2	DNSOP Working Group                                          D. Lawrence
3	Internet-Draft                                       Akamai Technologies
4	Updates: 1034, 1035 (if approved)                              W. Kumari
5	Intended status: Standards Track                                  Google
6	Expires: May 3, 2018                                    October 30, 2017

8	              Serving Stale Data to Improve DNS Resiliency
9	                    draft-tale-dnsop-serve-stale-02

11	Abstract

13	   This draft defines a method for recursive resolvers to use stale DNS
14	   data to avoid outages when authoritative nameservers cannot be
15	   reached to refresh expired data.

17	Ed note

19	   Text inside square brackets ([]) is additional background
20	   information, answers to frequently asked questions, general musings,
21	   etc.  They will be removed before publication.  This document is
22	   being collaborated on in GitHub at <https://github.com/vttale/serve-
23	   stale>.  The most recent version of the document, open issues, etc
24	   should all be available here.  The authors gratefully accept pull
25	   requests.

27	Status of This Memo

29	   This Internet-Draft is submitted in full conformance with the
30	   provisions of BCP 78 and BCP 79.

32	   Internet-Drafts are working documents of the Internet Engineering
33	   Task Force (IETF).  Note that other groups may also distribute
34	   working documents as Internet-Drafts.  The list of current Internet-
35	   Drafts is at https://datatracker.ietf.org/drafts/current/.
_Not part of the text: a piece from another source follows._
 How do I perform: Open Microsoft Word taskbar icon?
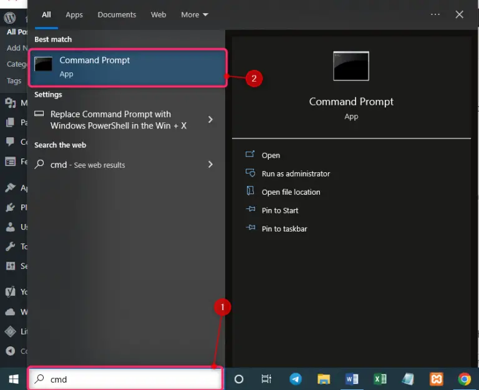point(351,379)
37	   Internet-Drafts are draft documents valid for a maximum of six months
38	   and may be updated, replaced, or obsoleted by other documents at any
39	   time.  It is inappropriate to use Internet-Drafts as reference
40	   material or to cite them other than as "work in progress."
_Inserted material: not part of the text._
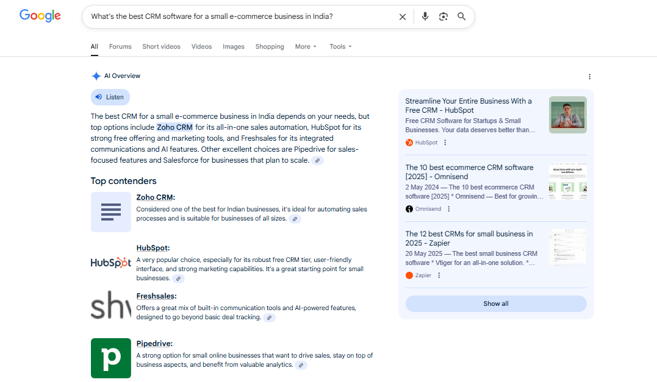Open three-dot menu beside Omnisend source

click(449, 209)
42	   This Internet-Draft will expire on May 3, 2018.

44	Copyright Notice

46	   Copyright (c) 2017 IETF Trust and the persons identified as the
47	   document authors.  All rights reserved.

49	   This document is subject to BCP 78 and the IETF Trust's Legal
50	   Provisions Relating to IETF Documents
51	   (https://trustee.ietf.org/license-info) in effect on the date of
52	   publication of this document.  Please review these documents
53	   carefully, as they describe your rights and restrictions with respect
54	   to this document.  Code Components extracted from this document must
55	   include Simplified BSD License text as described in Section 4.e of
56	   the Trust Legal Provisions and are provided without warranty as
57	   described in the Simplified BSD License.

59	Table of Contents

61	   1.  Introduction  . . . . . . . . . . . . . . . . . . . . . . . .   2
62	   2.  Terminology . . . . . . . . . . . . . . . . . . . . . . . . .   3
63	   3.  Background  . . . . . . . . . . . . . . . . . . . . . . . . .   3
64	   4.  Standards Action  . . . . . . . . . . . . . . . . . . . . . .   4
65	   5.  EDNS Option . . . . . . . . . . . . . . . . . . . . . . . . .   4
66	     5.1.  Option Format . . . . . . . . . . . . . . . . . . . . . .   4
67	     5.2.  Option Usage  . . . . . . . . . . . . . . . . . . . . . .   5
68	   6.  Example Method  . . . . . . . . . . . . . . . . . . . . . . .   6
69	   7.  Implementation Caveats  . . . . . . . . . . . . . . . . . . .   7
70	   8.  Implementation Status . . . . . . . . . . . . . . . . . . . .   8
71	   9.  Security Considerations . . . . . . . . . . . . . . . . . . .   8
72	   10. Privacy Considerations  . . . . . . . . . . . . . . . . . . .   9
73	   11. NAT Considerations  . . . . . . . . . . . . . . . . . . . . .   9
74	   12. IANA Considerations . . . . . . . . . . . . . . . . . . . . .   9
75	   13. Acknowledgements  . . . . . . . . . . . . . . . . . . . . . .   9
76	   14. References  . . . . . . . . . . . . . . . . . . . . . . . . .   9
77	     14.1.  Normative References . . . . . . . . . . . . . . . . . .   9
78	     14.2.  Informative References . . . . . . . . . . . . . . . . .   9
79	   Authors' Addresses  . . . . . . . . . . . . . . . . . . . . . . .  10

81	1.  Introduction

83	   Traditionally the Time To Live (TTL) of a DNS resource record has
84	   been understood to represent the maximum number of seconds that a
85	   record can be used before it must be discarded, based on its
86	   description and usage in [RFC1035] and clarifications in [RFC2181].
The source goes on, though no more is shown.